Başbakan Erbakan, başbakanlık konutunda tarikat ve cemaat liderlerine vermiş olduğu bu yemekle; anayasa ile teminat altına alınmış olan inkılap kanunları çiğnenmiş ve anayasanın temel ilkesi olan laiklik hiçe sayılmış, anayasa delinmiştir. 

- Refah Partisinin bu yaklaşımı, şeriat devleti kurma yolunda en fazla çaba sarfeden ve kanunla yasaklanan tarikatlara verdiği desteği ve şeriat özlemini
birkez daha açıkça ortaya koyması açısından önem arz etmektedir. 

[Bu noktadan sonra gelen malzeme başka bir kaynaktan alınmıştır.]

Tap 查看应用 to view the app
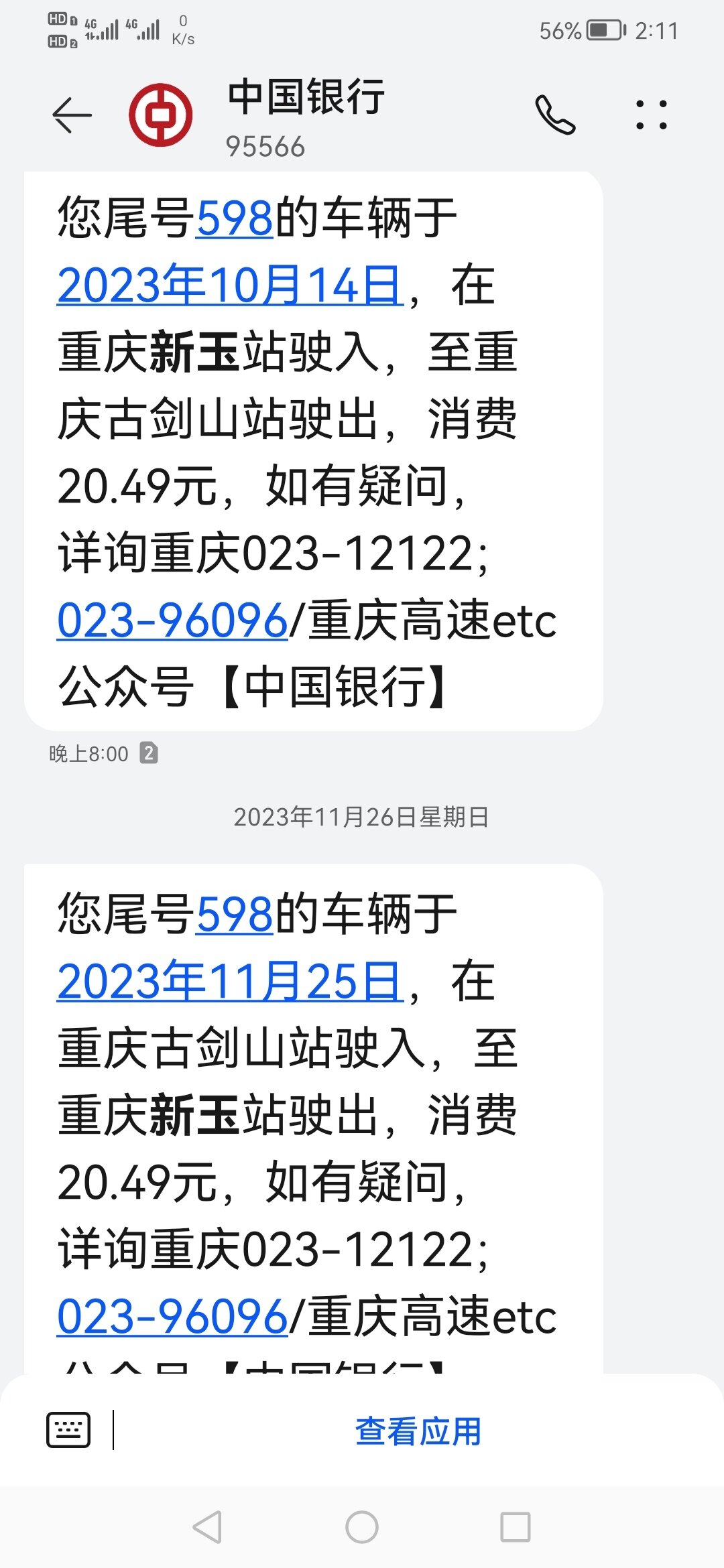 click(418, 1431)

- Refah Partisi, kendi ideolojisini ülkeye yerleştirmek ve hakim kılmak doğrultusunda, halihazırda ülkenin en hassas konusunu oluşturan kanlı terör örgütü pkk ile ilişkiye girmekten kaçınmamakta, bu şekilde terörü sona erdireceği noktasından hareketle, örgütü kendi amaçları için kullanmanın yollarını aramaktadır. 

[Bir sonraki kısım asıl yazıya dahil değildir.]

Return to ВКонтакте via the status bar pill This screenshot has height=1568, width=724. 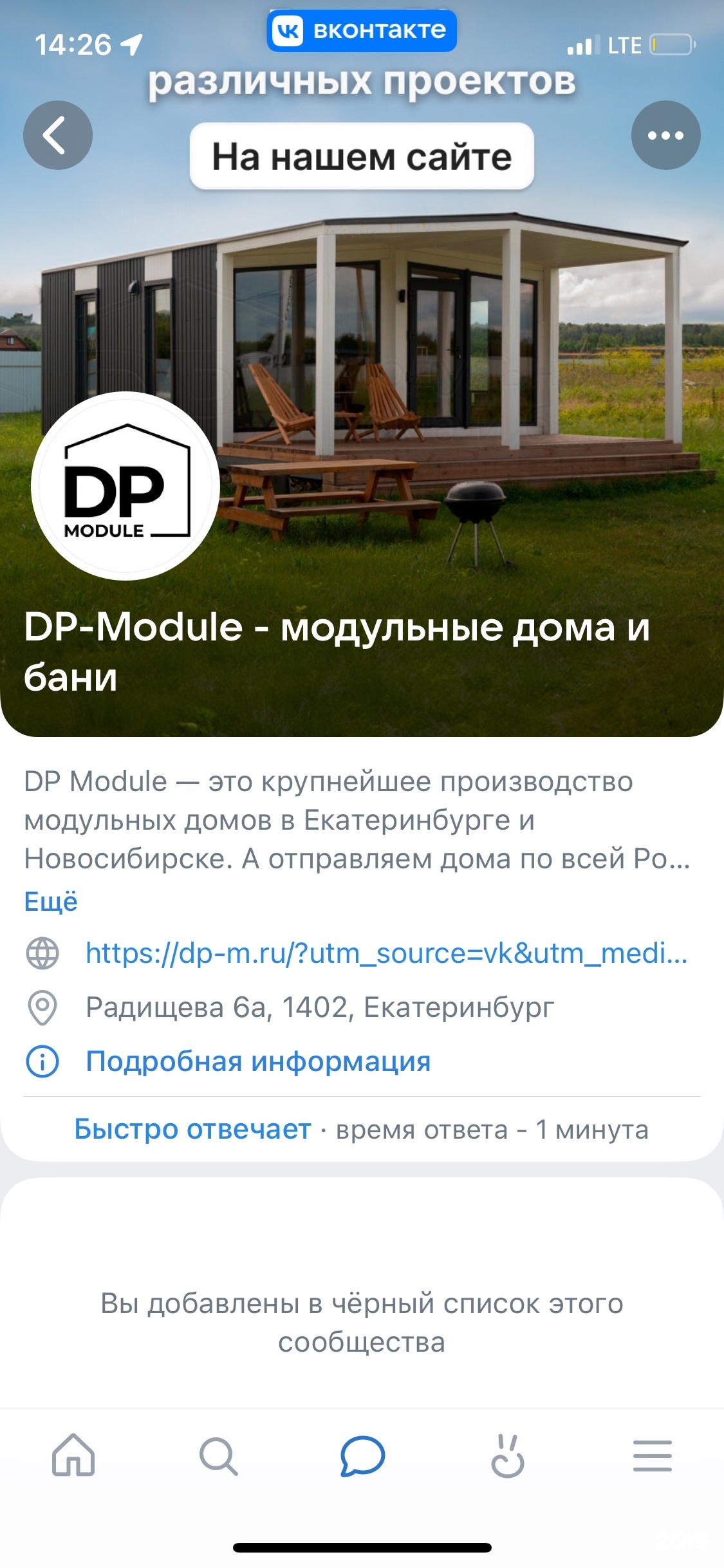362,30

- Diğer taraftan Türkiye Cumhuriyetinin ülkesi ve milleti ile bütünlüğüne, varlığına, bağımsızlığına, güvenliğine, anayasal düzenine ve milli gücünü meydana getiren bütün unsurlara karşı içten ve dıştan yönetilen mevcut ve muhtemel faaliyetler hakkında milli güvenlik istihbaratını devlet çapında oluşturmakla görevli MİT Müsteşarlığı; halihazır durumu ile bu hayati görevi yeterince yerine getirememektedir. Dolayısıyla bu kritik dönemde MİT Müsteşarlığı için görev değişikliğin sözkonusu olması halinde, bu göreve siyasi etkilerden uzak bir kişinin atanması milli menfaatlerimiz açısından önem taşımaktadır.